DIRECTIONS FOR THIS TASK:
Repeat precisely the span of lines below that opens with the line containing "Rufaidha Firdous (503, 1266)" and closes with the line containing "Seja um professor (727, 2405)", both included.

======== DATA FOR THIS TASK

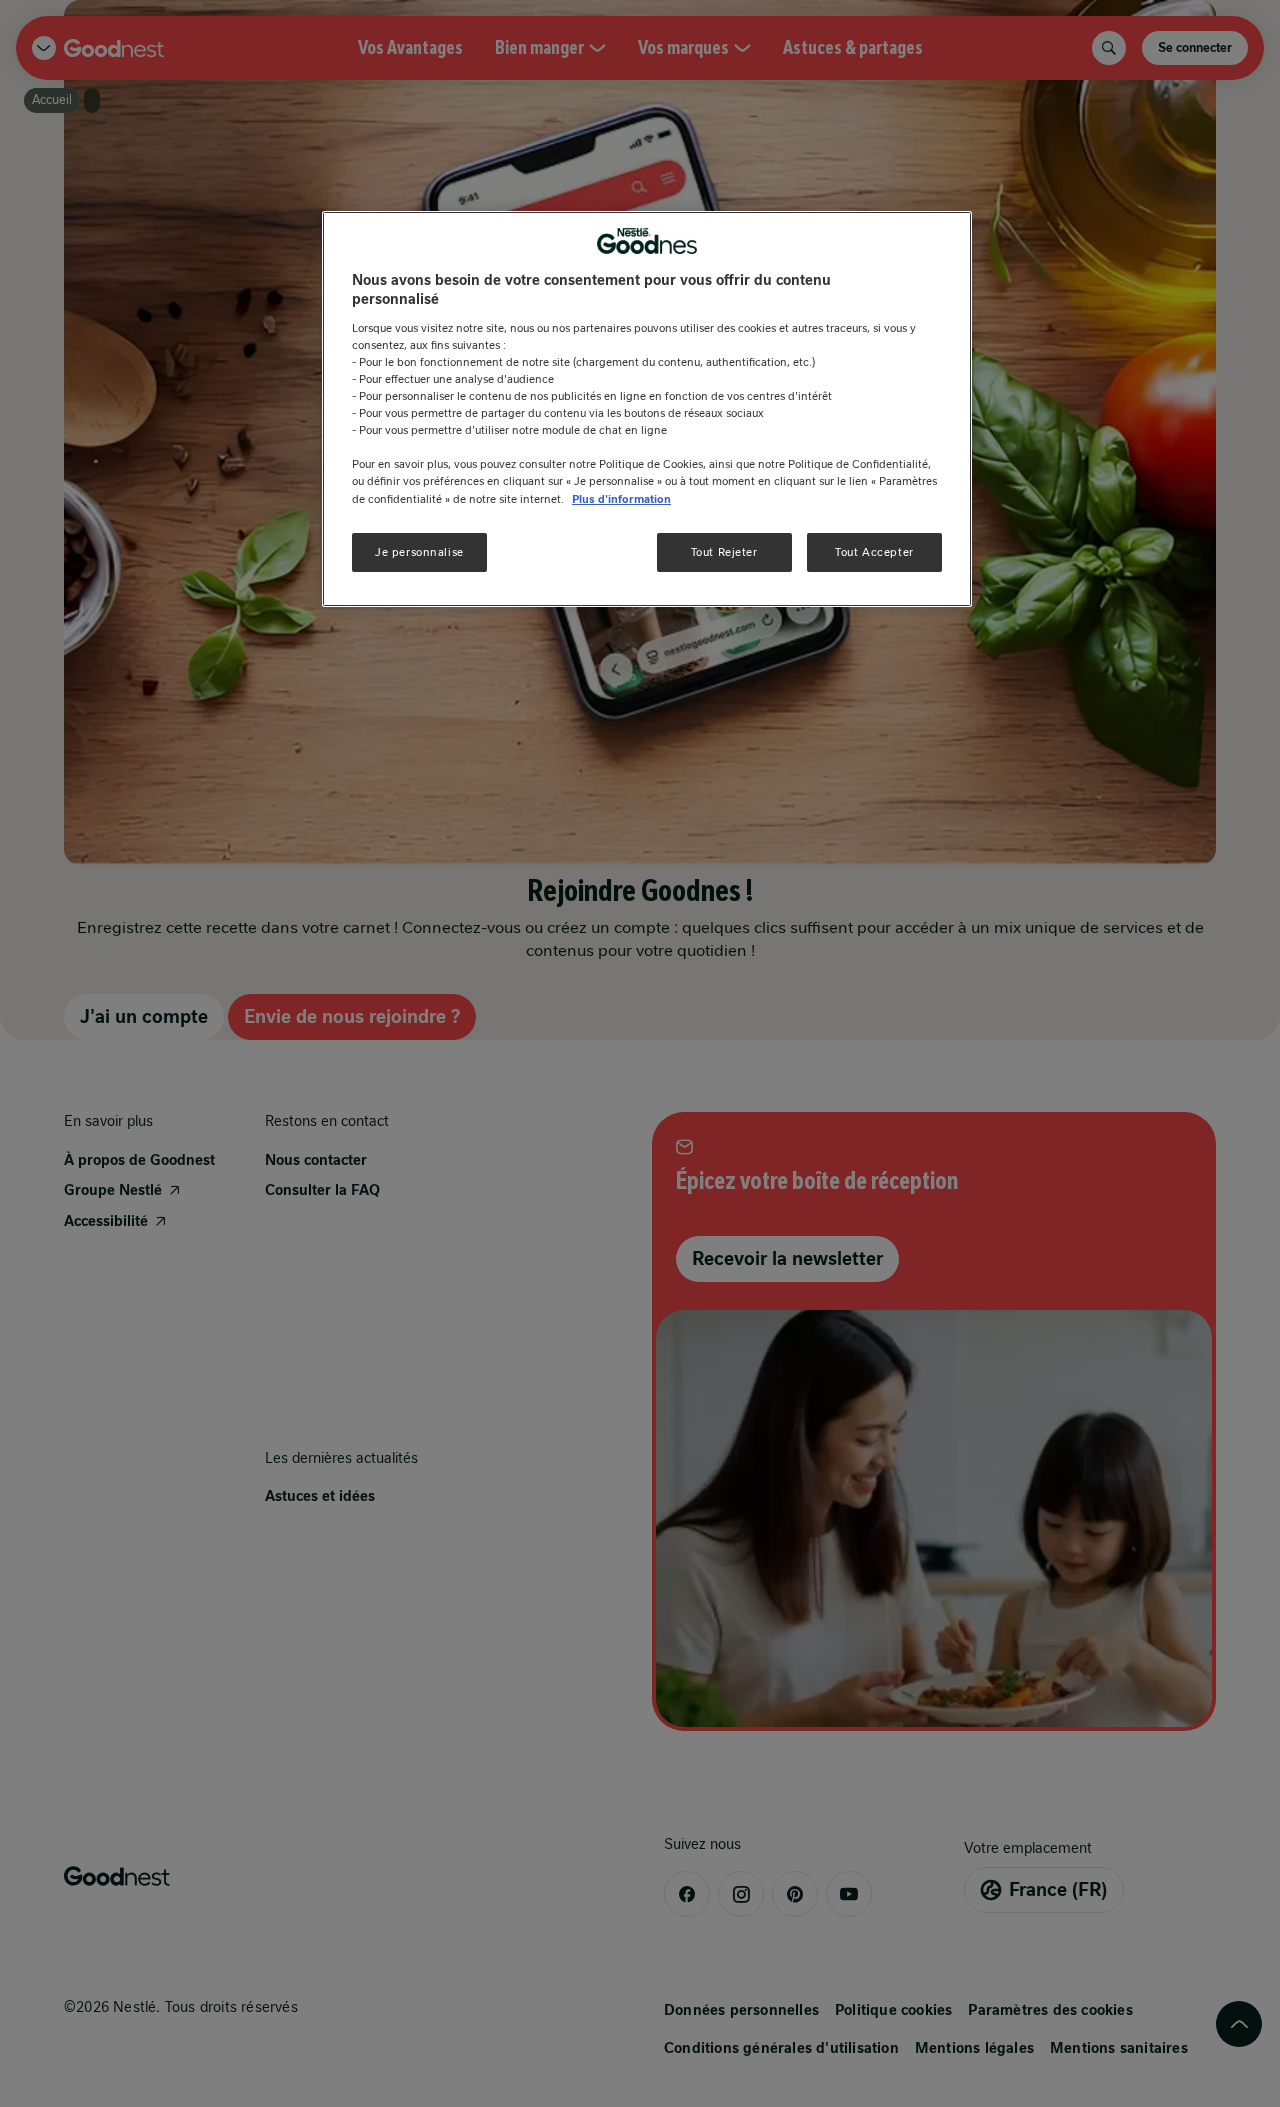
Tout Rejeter (724, 552)
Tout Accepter (874, 552)
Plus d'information (621, 499)
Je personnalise (419, 552)
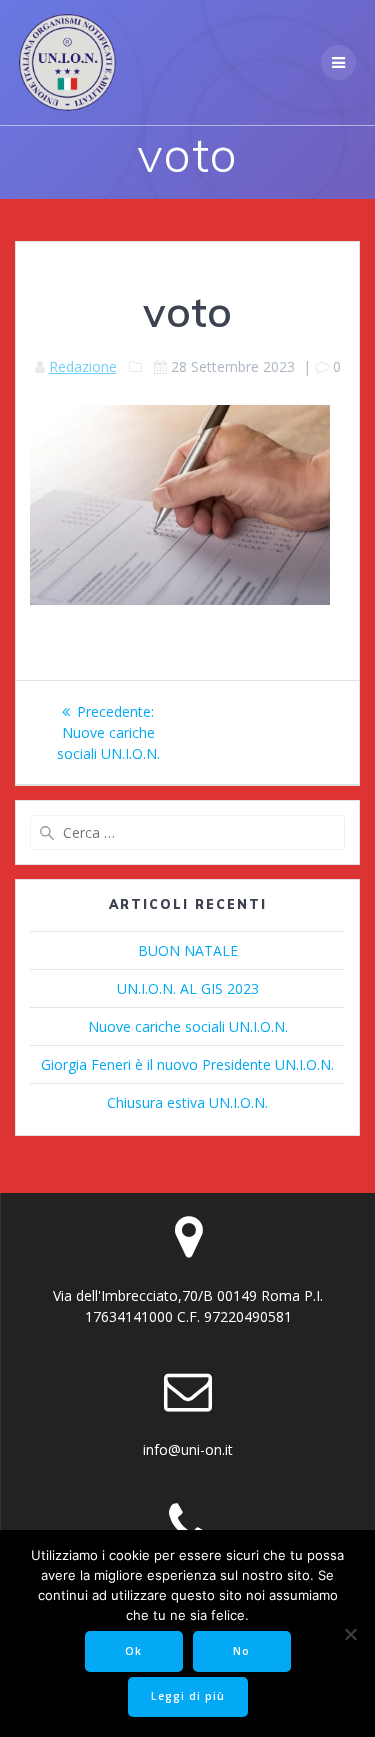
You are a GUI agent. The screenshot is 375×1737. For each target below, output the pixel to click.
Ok (133, 1651)
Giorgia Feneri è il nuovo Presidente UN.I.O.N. (187, 1064)
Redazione (83, 366)
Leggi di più (188, 1696)
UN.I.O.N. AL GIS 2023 (188, 988)
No (241, 1651)
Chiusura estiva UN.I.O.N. (187, 1102)
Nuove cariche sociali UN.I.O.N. (188, 1026)
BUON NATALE (188, 950)
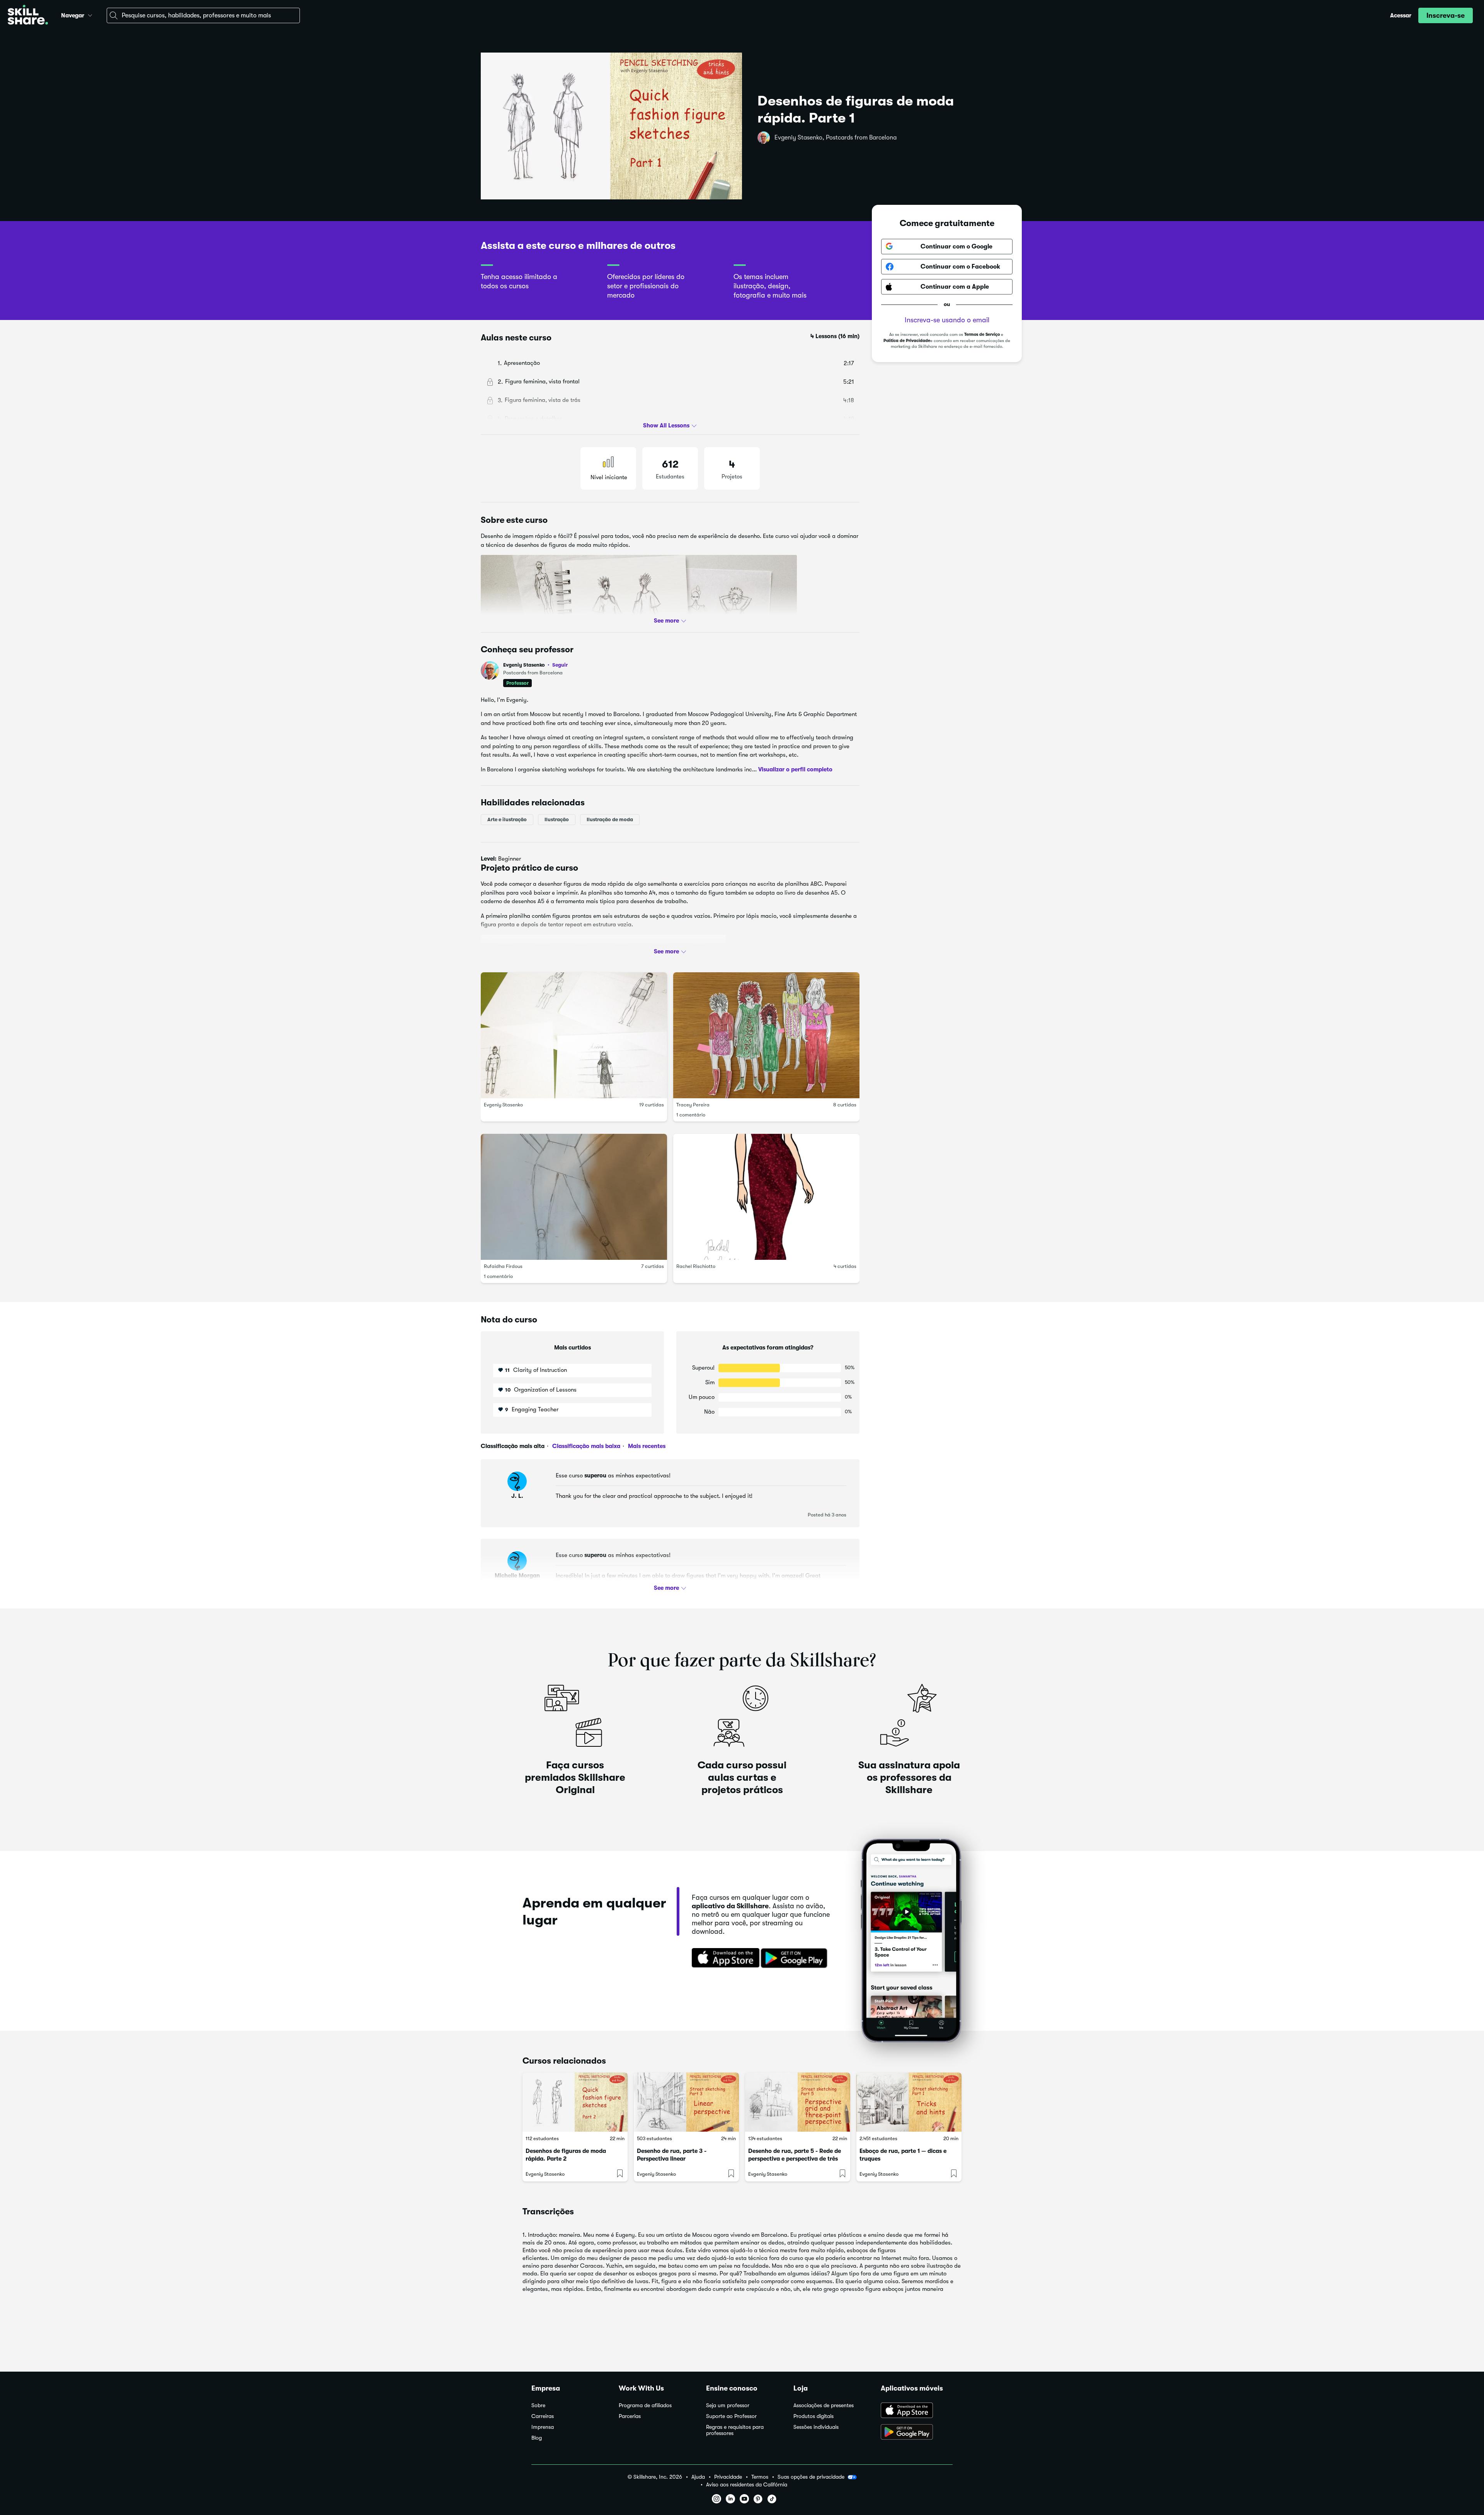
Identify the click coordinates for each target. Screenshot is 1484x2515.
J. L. (517, 1495)
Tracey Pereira (693, 1105)
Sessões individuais (816, 2427)
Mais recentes (645, 1446)
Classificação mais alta (513, 1446)
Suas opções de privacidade (811, 2477)
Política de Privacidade (906, 340)
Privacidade (728, 2477)
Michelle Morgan (517, 1575)
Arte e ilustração (507, 819)
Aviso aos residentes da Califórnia (746, 2485)
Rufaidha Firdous (503, 1266)
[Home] (28, 16)
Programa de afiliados (645, 2405)
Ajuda (698, 2477)
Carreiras (542, 2416)
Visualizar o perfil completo (795, 769)
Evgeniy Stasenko (535, 665)
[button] (90, 14)
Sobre (538, 2405)
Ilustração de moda (610, 819)
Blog (536, 2438)
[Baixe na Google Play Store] (796, 1958)
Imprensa (542, 2427)
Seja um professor (727, 2405)
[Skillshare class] (575, 2102)
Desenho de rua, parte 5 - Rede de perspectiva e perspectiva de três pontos (794, 2158)
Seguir (560, 664)
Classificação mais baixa (585, 1446)
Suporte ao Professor (731, 2416)
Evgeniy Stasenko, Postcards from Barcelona (835, 137)
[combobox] (203, 15)
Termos (759, 2477)
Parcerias (630, 2416)
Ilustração (557, 819)
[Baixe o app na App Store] (917, 2411)
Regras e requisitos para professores (735, 2430)
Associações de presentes (823, 2405)
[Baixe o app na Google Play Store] (917, 2432)
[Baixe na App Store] (723, 1958)
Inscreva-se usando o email (947, 320)
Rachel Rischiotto (695, 1266)
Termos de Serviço (982, 334)
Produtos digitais (813, 2416)
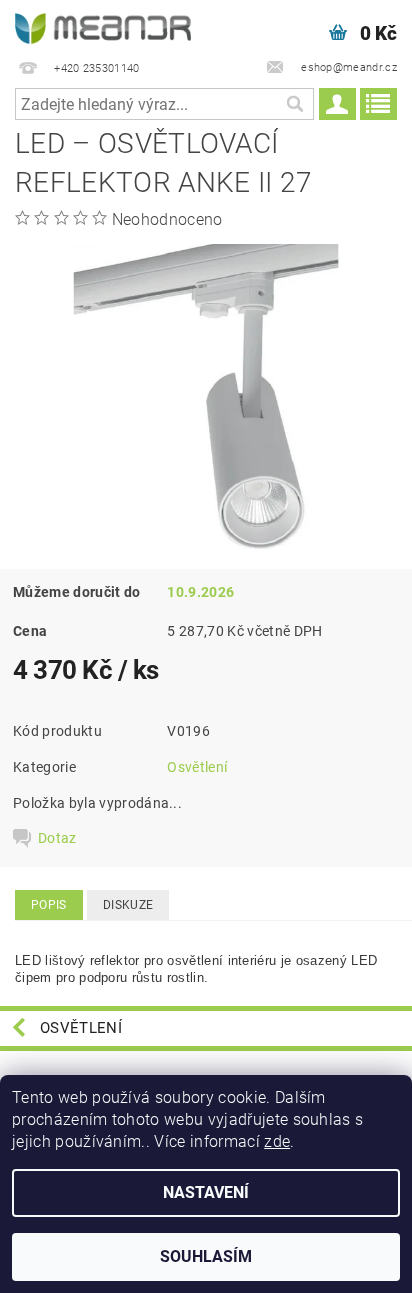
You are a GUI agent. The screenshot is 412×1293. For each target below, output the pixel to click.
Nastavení (206, 1192)
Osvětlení (197, 767)
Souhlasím (206, 1256)
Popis (49, 905)
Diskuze (128, 905)
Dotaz (57, 838)
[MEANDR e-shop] (103, 26)
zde (277, 1141)
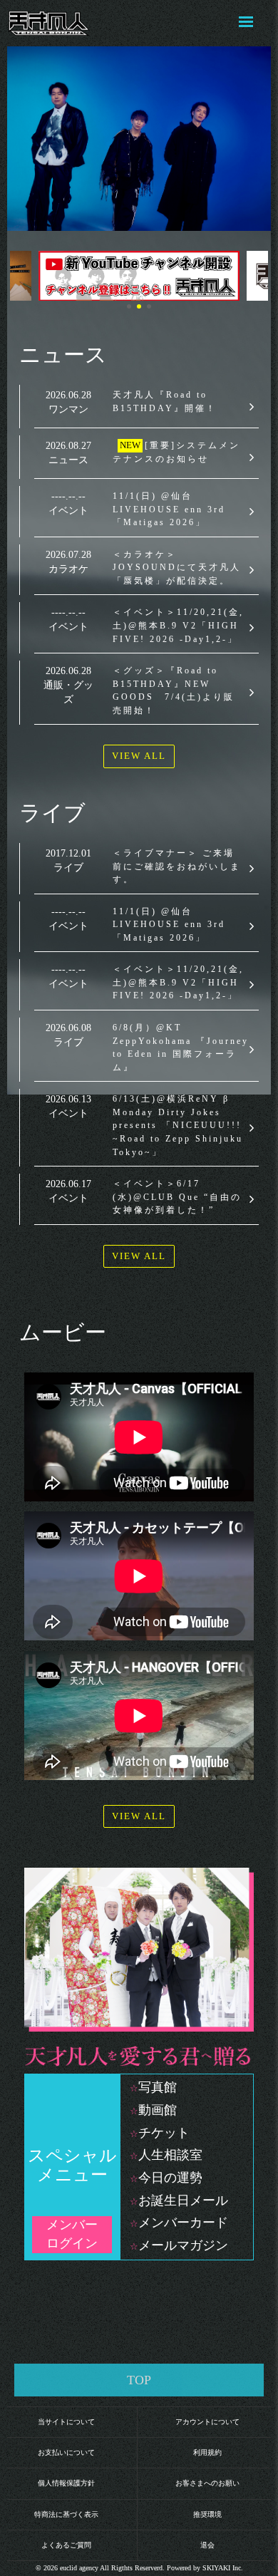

================

SOLUTION TO THE EXERCISE:
Rufaidha Firdous (503, 1266)
[Home] (28, 16)
Programa de afiliados (645, 2405)
Ajuda (698, 2477)
Carreiras (542, 2416)
Visualizar o perfil completo (795, 769)
Evgeniy Stasenko (535, 665)
[button] (90, 14)
Sobre (538, 2405)
Ilustração de moda (610, 819)
Blog (536, 2438)
[Baixe na Google Play Store] (796, 1958)
Imprensa (542, 2427)
Seja um professor (727, 2405)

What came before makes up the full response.